Overview
The meaning of "in Bragora" is uncertain. It could refer to a square (agora), a fishing site (bragolare: to fish), or a marshy area (brago) combined with a stagnant canal (gora). Tradition has it that the first church on this site was among the twelve churches founded by St Magnus in the 8th century, but the earliest written record dates to the 9th. This later rebuilding being to house relics of St John the Baptist. Rebuilt again in 1178 and 1475. The current Gothic church is this late 15th century rebuilding. It was restored with baroque embellishments in 1728. The facade is transitional: harking back to the gothic of, say, the Frari but verging on the renaissance style of Codussi, who was said to have been inspired by this church when designing San Michele and San Zaccaria. The interior has a ship's-keel roof and old columns. The architect Massari, who designed the Gesuiati church, the Palzzo Grassi, and the Pieta where Vivaldi famously taught, is buried here.
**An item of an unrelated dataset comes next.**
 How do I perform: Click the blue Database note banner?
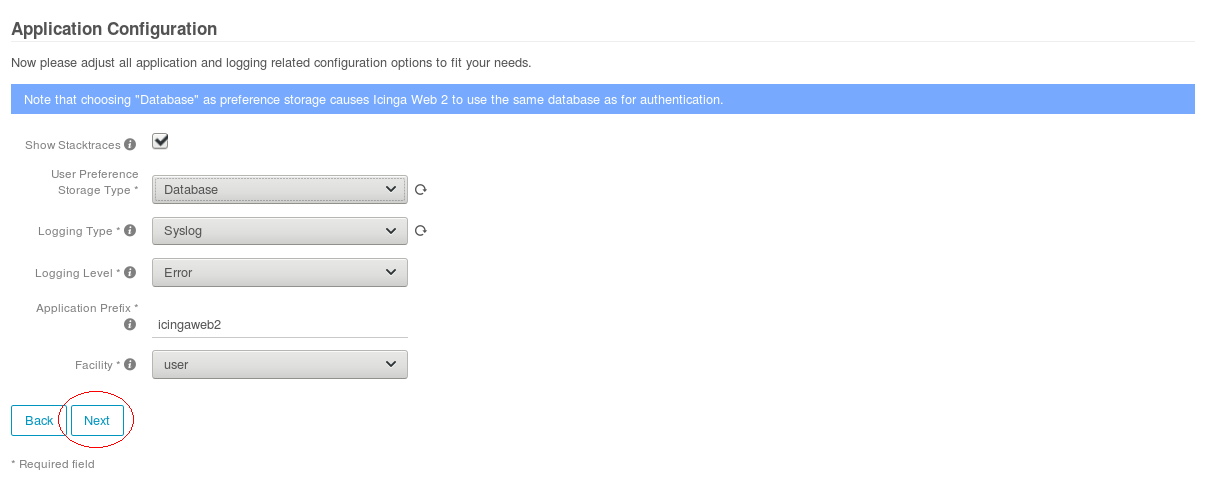pos(603,100)
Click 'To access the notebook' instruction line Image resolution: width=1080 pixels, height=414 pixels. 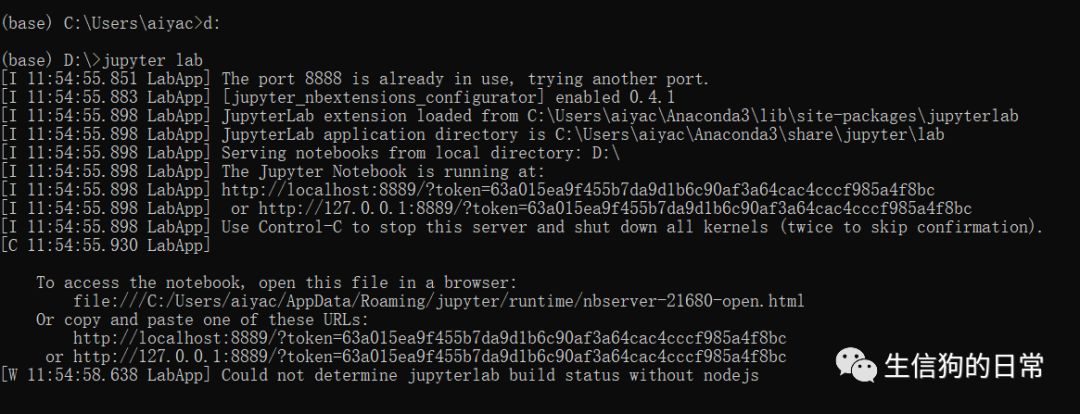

He is also thought to have been responsible for the redecoration of the chapel housing the remains of San Giovanni Elemosinario here, in 1745. Vivaldi was born in a house in Calle del Dose nearby on 4th March 1678 and was baptised in this church two months later on the 6th of May. In fact this was his second baptism - he'd been hurriedly baptised at home as it was thought that he was too sickly to survive. The font is on display here, as is a copy of the entry in the registry of births. Vivaldi became the choirmaster at the nearby church of the Ospedale della Pieta, the orphanage where he taught and for whose talented girls he composed most of his concerti and oratorios.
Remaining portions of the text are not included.